6 - These can become much larger than wind waves because they are the result of low pressure systems, and are not regulated by our wave math G. Tsunamis (means Harbor Wave in Japanese) - These are often incorrectly referred to as tidal waves - Tsunamis are shallow water waves caused by seismic activity (sudden movement of earth's crust). - This can be generated by an earthquake, volcano, explosion, a disturbance of sea floor, etc. - The wavelengths of tsunamis can be >200 km (125 miles). The speed is determined by water depth, and the speed can exceed 700 km/h (435 miles/hour). - These are very small waves at sea, but very large when they reach land and can cause great damage - The leading edge of a tsunami can be a trough or a crest (so you may see a retreating 'tide' before the flood); or a wall of water may come straight in (some surfers actually seek out tsunamis - this is very dangerous!).
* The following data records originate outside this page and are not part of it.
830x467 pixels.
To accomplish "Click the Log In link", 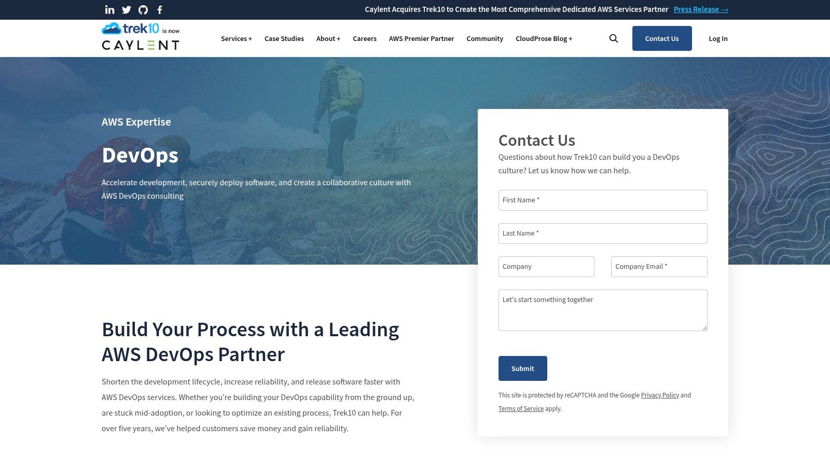I will [x=718, y=38].
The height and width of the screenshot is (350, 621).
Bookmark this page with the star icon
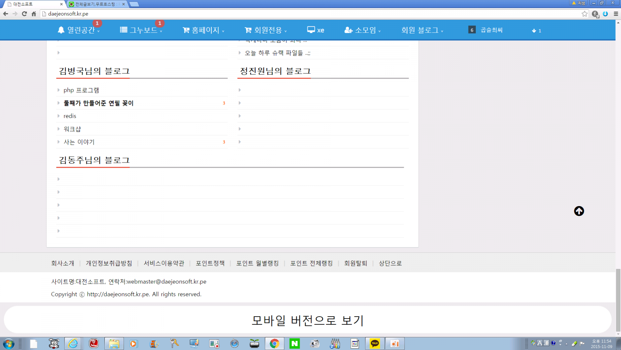pos(585,14)
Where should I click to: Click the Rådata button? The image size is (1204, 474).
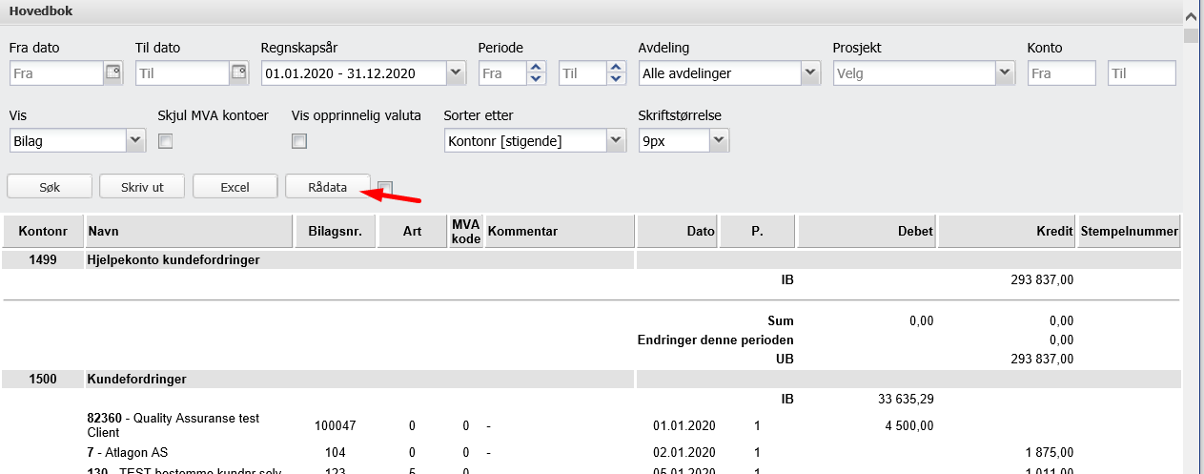coord(327,187)
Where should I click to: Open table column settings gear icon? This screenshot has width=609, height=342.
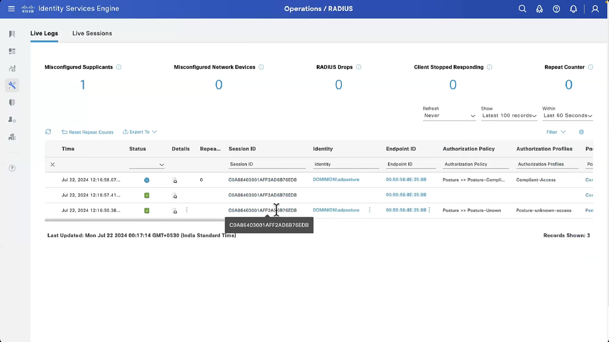(x=581, y=132)
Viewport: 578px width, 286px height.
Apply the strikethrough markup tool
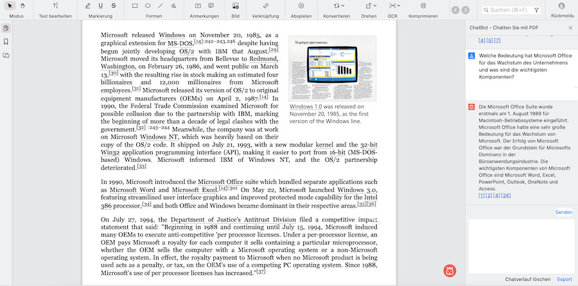pos(113,6)
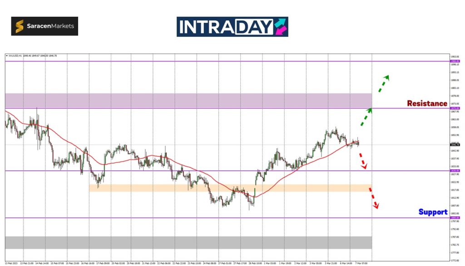The width and height of the screenshot is (465, 266).
Task: Click the pink-blue arrows icon in INTRADAY logo
Action: point(279,27)
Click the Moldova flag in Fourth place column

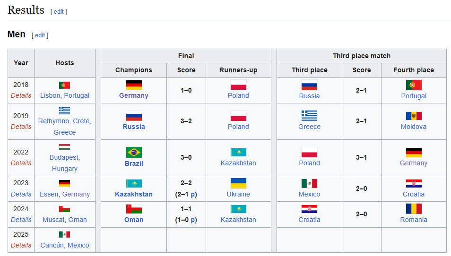point(413,116)
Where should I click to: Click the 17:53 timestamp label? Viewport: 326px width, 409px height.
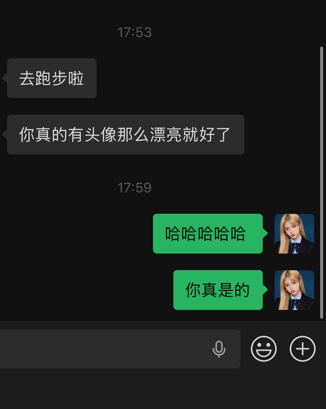click(134, 32)
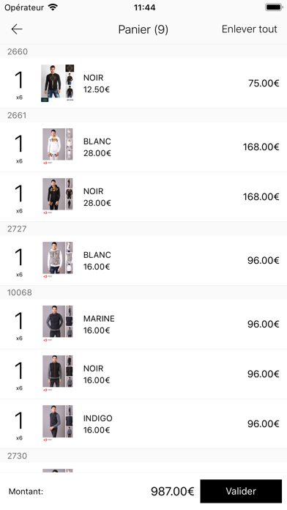The image size is (287, 510).
Task: Select the 10068 section header
Action: click(144, 292)
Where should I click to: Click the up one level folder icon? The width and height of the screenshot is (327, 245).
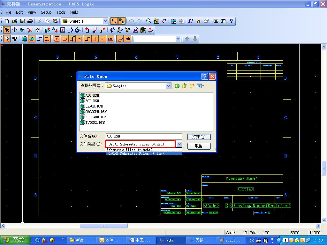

Typically there is a withdrawal of water before one or more very large waves rushes into the shore. - There are warning systems for tsunamis, which are particularly prevalent in the Pacific (Why?) H. Internal Waves - These are waves that travel along a density interface within the ocean - Their heights may exceed 100 m (330 ft). The greater the density difference, the faster the waves will move. - They often move along the pycnocline. - They are poorly understood but well-documented. They may be caused by tidal forces or other underwater energy inputs such as turbidity currents or storms. - They require little energy input because of small density differences. - They are thought to move as shallow-water waves at speeds slower than surface waves. IV. Wave Interactions with the Shore A. Surf - The energy of swells is released in the surf zone, where breakers form.

7 - This is because deep-water waves eventually reach water depths that are less than one-half of their wavelength. - Friction removes energy from the waves and the wavelength decreases in the surf zone - The wave height increases and when the steepness (H/L) reaches 1/7 (at a water depth of 1.3 times the wave height), the wave breaks as surf. - When the water depth becomes less than 1/20 of the wavelength, waves behave as shallow water waves and are greatly hampered by the bottom. - There is a significant transport of water towards the shore under these condition (it goes from circular to horizontal movement) Plunging breakers have a curling crest that moves over an air pocket. The curling particles outrun the wave. This usually occurs on moderately steep beach slopes, and surfers love these waves! Spilling breakers are a more common type of breaker found on more gentle beach slopes. They last longer than plunging breakers because their energy is removed more slowly. B. Wave refraction - Waves seldom approach the shore at exactly a 90 degree angle, so the part that contacts the bottom first is bent or refracted. - The orthogonal lines of equal energy are always bent toward shallow water. - This explains why wave energy is often bent toward headlands (which are therefore subject to erosion) with an increased wave height. - Bays on the other hand receive more dispersed energy which may deposit sediment. C. Wave diffraction - This is the bending of waves around objects, such as wave energy that moves past barriers into harbors. - On a smaller scale and more difficult to explain than refraction, diffraction happens because any point on a wave front can be a source which can propagate in any direction. D. Wave reflection - Minimum energy loss occurs when a wave is reflected at a right angle. - Less ideal reflections produced standing waves which have no net movement. - Standing waves, sometimes called stationary waves because they appear to stand still, have nodes where there is no vertical movement.

8 - Antinodes are the points of greatest vertical movement - Reflection of a wave from a barrier occurs at an angle equal to the angle of approach to the barrier - The Wedge in Southern California is an example of reflection and constructive interference that produces a famous body-surfing beach. Its waves may exceed 26 feet (8 m) in height.